Your task is to extract every line from the material below exactly.

★ ★ ★ ★ ★ ★ ★

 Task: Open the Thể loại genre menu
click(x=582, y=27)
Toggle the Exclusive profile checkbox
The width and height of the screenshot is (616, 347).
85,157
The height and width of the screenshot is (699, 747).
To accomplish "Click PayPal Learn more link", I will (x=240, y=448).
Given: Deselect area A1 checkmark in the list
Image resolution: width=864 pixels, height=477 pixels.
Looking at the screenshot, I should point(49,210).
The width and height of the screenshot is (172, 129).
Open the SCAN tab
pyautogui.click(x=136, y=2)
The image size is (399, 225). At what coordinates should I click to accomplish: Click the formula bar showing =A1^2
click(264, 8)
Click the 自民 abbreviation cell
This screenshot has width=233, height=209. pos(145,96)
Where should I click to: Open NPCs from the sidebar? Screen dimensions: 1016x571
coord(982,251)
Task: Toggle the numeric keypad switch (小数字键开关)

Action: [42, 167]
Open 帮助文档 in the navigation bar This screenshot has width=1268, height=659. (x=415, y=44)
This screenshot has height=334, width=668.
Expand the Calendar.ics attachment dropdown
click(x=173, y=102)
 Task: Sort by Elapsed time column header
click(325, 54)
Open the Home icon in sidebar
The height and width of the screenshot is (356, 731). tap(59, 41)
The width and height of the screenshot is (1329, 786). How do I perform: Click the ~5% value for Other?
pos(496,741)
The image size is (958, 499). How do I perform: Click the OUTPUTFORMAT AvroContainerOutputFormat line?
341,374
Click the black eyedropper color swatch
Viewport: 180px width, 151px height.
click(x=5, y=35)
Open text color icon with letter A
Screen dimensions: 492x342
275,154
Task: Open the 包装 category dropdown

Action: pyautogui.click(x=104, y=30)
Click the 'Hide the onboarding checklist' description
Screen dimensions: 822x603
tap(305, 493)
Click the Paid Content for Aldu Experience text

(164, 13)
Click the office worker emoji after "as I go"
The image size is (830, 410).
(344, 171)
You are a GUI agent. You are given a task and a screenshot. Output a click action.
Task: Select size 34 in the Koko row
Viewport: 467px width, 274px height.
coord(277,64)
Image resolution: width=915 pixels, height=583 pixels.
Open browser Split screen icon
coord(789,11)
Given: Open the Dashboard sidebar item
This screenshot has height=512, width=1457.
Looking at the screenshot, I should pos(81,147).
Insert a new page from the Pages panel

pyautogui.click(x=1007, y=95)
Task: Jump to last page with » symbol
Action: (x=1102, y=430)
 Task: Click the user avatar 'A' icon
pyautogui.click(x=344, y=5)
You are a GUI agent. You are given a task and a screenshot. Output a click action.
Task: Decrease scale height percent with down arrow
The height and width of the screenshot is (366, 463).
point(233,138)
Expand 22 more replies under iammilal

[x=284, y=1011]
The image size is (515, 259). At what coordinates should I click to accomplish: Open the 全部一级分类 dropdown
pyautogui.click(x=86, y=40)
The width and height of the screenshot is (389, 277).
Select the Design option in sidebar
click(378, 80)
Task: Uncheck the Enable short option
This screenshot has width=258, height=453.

★ ★ ★ ★ ★ ★ ★

Solution for this task:
 Task: Open the Thể loại genre menu
click(x=582, y=27)
Toggle the Exclusive profile checkbox
The width and height of the screenshot is (616, 347).
85,157
The height and width of the screenshot is (699, 747).
To accomplish "Click PayPal Learn more link", I will (x=240, y=448).
Given: Deselect area A1 checkmark in the list
Image resolution: width=864 pixels, height=477 pixels.
Looking at the screenshot, I should point(49,210).
The width and height of the screenshot is (172, 129).
Open the SCAN tab
pyautogui.click(x=136, y=2)
The image size is (399, 225). At what coordinates should I click to accomplish: Click the formula bar showing =A1^2
click(264, 8)
Click the 自民 abbreviation cell
This screenshot has width=233, height=209. pos(145,96)
Where should I click to: Open NPCs from the sidebar? Screen dimensions: 1016x571
coord(982,251)
Task: Toggle the numeric keypad switch (小数字键开关)

Action: [42, 167]
Open 帮助文档 in the navigation bar This screenshot has width=1268, height=659. (x=415, y=44)
This screenshot has height=334, width=668.
Expand the Calendar.ics attachment dropdown
click(x=173, y=102)
 Task: Sort by Elapsed time column header
click(325, 54)
Open the Home icon in sidebar
The height and width of the screenshot is (356, 731). tap(59, 41)
The width and height of the screenshot is (1329, 786). How do I perform: Click the ~5% value for Other?
pos(496,741)
The image size is (958, 499). How do I perform: Click the OUTPUTFORMAT AvroContainerOutputFormat line?
341,374
Click the black eyedropper color swatch
Viewport: 180px width, 151px height.
click(x=5, y=35)
Open text color icon with letter A
Screen dimensions: 492x342
275,154
Task: Open the 包装 category dropdown

Action: pyautogui.click(x=104, y=30)
Click the 'Hide the onboarding checklist' description
Screen dimensions: 822x603
tap(305, 493)
Click the Paid Content for Aldu Experience text

(164, 13)
Click the office worker emoji after "as I go"
The image size is (830, 410).
(344, 171)
You are a GUI agent. You are given a task and a screenshot. Output a click action.
Task: Select size 34 in the Koko row
Viewport: 467px width, 274px height.
coord(277,64)
Image resolution: width=915 pixels, height=583 pixels.
Open browser Split screen icon
coord(789,11)
Given: Open the Dashboard sidebar item
This screenshot has height=512, width=1457.
Looking at the screenshot, I should pos(81,147).
Insert a new page from the Pages panel

pyautogui.click(x=1007, y=95)
Task: Jump to last page with » symbol
Action: (x=1102, y=430)
 Task: Click the user avatar 'A' icon
pyautogui.click(x=344, y=5)
You are a GUI agent. You are given a task and a screenshot. Output a click action.
Task: Decrease scale height percent with down arrow
The height and width of the screenshot is (366, 463).
point(233,138)
Expand 22 more replies under iammilal

[x=284, y=1011]
The image size is (515, 259). At what coordinates should I click to accomplish: Open the 全部一级分类 dropdown
pyautogui.click(x=86, y=40)
The width and height of the screenshot is (389, 277).
Select the Design option in sidebar
click(378, 80)
Task: Uncheck the Enable short option
This screenshot has width=258, height=453.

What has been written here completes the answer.